PLoS One. 2011;6(12):e28507. doi: 10.1371/journal.pone.0028507. Epub 2011 Dec 2.
Temperature-sensitive (TS) mutants are powerful tools to study gene function in vivo. These mutants exhibit wild-type activity at permissive temperatures and reduced activity at restrictive temperatures. Although random mutagenesis can be used to generate TS mutants, the procedure is laborious and unfeasible in multicellular organisms. Further, the underlying molecular mechanisms of the TS phenotype are poorly understood. To elucidate TS mechanisms, we used a machine learning method-logistic regression-to investigate a large number of sequence and structure features. We developed and tested 133 features, describing properties of either the mutation site or the mutation site neighborhood. We defined three types of neighborhood using sequence distance, Euclidean distance, and topological distance. We discovered that neighborhood features outperformed mutation site features in predicting TS mutations. The most predictive features suggest that TS mutations tend to occur at buried and rigid residues, and are located at conserved protein domains. The environment of a buried residue often determines the overall structural stability of a protein, thus may lead to reversible activity change upon temperature switch. We developed TS prediction models based on logistic regression and the Lasso regularized procedure. Through a ten-fold cross-validation, we obtained the area under the curve of 0.91 for the model using both sequence and structure features. Testing on independent datasets suggested that the model predicted TS mutations with a 50% precision. In summary, our study elucidated the molecular basis of TS mutants and suggested the importance of neighborhood properties in determining TS mutations. We further developed models to predict TS mutations derived from single amino acid substitutions. In this way, TS mutants can be efficiently obtained through experimentally introducing the predicted mutations.
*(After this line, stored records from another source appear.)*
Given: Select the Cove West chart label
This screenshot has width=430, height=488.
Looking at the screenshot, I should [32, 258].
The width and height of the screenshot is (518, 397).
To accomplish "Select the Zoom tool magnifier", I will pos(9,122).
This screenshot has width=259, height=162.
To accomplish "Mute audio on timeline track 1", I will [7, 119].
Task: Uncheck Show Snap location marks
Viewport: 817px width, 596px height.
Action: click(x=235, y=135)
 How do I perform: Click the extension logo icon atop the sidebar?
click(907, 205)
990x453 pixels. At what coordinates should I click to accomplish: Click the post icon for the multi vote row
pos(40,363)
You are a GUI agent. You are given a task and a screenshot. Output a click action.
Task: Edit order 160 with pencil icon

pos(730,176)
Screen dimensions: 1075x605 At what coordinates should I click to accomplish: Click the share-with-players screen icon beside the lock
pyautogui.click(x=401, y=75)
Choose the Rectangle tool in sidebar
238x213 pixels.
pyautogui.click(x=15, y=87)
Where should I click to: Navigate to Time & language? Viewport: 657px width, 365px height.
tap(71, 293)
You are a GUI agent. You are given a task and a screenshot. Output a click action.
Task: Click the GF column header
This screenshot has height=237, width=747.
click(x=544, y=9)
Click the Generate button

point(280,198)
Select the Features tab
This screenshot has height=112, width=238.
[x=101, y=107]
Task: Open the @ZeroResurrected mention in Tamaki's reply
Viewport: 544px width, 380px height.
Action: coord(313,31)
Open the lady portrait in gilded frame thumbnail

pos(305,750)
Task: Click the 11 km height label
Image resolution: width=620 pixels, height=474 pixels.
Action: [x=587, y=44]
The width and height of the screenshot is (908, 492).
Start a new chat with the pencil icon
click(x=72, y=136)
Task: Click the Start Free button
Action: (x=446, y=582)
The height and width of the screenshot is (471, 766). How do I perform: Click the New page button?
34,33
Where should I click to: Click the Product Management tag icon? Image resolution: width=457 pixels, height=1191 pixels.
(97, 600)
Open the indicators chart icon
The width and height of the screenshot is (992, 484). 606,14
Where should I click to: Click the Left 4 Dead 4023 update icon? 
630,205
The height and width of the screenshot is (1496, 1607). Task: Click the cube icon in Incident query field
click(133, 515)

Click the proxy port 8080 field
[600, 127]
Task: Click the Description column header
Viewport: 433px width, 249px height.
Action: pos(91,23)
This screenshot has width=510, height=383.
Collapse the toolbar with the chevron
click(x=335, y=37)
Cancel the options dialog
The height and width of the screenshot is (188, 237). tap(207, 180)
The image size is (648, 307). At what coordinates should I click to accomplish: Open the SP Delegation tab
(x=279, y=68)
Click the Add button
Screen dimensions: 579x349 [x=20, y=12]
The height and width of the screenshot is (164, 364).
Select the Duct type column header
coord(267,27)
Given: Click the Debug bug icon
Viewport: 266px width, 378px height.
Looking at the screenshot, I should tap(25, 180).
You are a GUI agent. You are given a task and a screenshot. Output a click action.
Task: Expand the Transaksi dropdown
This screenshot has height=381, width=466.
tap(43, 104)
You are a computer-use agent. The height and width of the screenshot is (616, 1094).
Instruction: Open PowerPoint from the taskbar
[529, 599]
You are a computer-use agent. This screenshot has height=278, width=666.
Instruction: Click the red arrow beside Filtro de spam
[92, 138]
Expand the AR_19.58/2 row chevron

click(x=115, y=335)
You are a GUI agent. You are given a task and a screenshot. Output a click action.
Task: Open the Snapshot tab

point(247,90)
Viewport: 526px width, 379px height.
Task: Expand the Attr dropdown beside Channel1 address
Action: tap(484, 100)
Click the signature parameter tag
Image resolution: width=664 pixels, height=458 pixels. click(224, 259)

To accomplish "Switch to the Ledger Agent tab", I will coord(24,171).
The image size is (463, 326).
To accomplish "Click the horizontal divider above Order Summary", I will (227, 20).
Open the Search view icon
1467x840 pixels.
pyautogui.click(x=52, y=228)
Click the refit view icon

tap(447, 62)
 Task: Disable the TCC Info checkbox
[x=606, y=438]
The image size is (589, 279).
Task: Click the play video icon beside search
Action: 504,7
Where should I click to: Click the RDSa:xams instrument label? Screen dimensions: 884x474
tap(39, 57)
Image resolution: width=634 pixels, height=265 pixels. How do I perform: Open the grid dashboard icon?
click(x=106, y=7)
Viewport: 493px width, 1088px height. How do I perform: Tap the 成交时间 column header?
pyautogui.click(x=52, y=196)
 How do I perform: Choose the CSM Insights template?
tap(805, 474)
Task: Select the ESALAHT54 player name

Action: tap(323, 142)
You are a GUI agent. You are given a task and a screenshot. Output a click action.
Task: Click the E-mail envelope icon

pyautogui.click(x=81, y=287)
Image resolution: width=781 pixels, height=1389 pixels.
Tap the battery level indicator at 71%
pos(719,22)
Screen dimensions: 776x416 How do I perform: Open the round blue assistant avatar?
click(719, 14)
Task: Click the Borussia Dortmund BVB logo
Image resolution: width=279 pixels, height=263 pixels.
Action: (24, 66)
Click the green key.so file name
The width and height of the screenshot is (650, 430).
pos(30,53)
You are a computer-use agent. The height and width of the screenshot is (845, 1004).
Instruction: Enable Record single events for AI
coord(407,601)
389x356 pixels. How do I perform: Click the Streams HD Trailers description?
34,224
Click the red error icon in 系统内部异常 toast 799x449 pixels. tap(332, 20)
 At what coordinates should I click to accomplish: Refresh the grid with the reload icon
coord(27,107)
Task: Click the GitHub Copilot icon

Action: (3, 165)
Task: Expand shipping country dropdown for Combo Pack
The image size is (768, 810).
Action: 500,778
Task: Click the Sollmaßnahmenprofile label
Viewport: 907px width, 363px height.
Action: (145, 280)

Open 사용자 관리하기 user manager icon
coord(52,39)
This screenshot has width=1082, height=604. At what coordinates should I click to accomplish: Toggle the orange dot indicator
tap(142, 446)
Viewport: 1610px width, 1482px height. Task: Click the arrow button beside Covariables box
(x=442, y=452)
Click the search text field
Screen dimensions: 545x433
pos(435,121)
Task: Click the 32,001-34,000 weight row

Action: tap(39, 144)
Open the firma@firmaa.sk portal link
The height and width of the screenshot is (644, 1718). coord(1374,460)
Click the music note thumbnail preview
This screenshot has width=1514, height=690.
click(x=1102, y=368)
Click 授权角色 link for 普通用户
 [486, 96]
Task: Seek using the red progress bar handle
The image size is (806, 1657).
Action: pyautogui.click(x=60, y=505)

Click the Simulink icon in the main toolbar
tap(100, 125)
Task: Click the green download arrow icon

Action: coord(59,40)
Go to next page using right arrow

温度敏感(TS)突变体是研究基因在体内功能的有力工具。这些突变体在许可温度下表现出野生型活性,而在限制温度下活性降低。虽然可以使用随机诱变来产生 TS 突变体,但该过程在多细胞生物中是费力且不可行的。此外,TS 表型的潜在分子机制理解甚少。为了阐明 TS 机制,我们使用机器学习方法-逻辑回归来研究大量的序列和结构特征。我们开发并测试了 133 个特征,描述了突变部位或突变部位周围的特性。我们使用序列距离、欧几里得距离和拓扑距离定义了三种类型的邻域。我们发现,邻域特征在预测 TS 突变方面优于突变部位特征。最具预测性的特征表明,TS 突变倾向于发生在埋藏和刚性残基上,并且位于保守的蛋白质结构域中。埋藏残基的环境通常决定了蛋白质的整体结构稳定性,因此在温度转换时可能导致可逆的活性变化。我们基于逻辑回归和 Lasso 正则化程序开发了 TS 预测模型。通过十折交叉验证,我们获得了使用序列和结构特征的模型的曲线下面积为 0.91。在独立数据集上的测试表明,该模型预测 TS 突变的精度为 50%。总之,我们的研究阐明了 TS 突变体的分子基础,并表明邻域特性在确定 TS 突变中的重要性。我们进一步开发了模型来预测源于单个氨基酸取代的 TS 突变。通过这种方式,可以通过实验引入预测的突变来有效地获得 TS 突变体。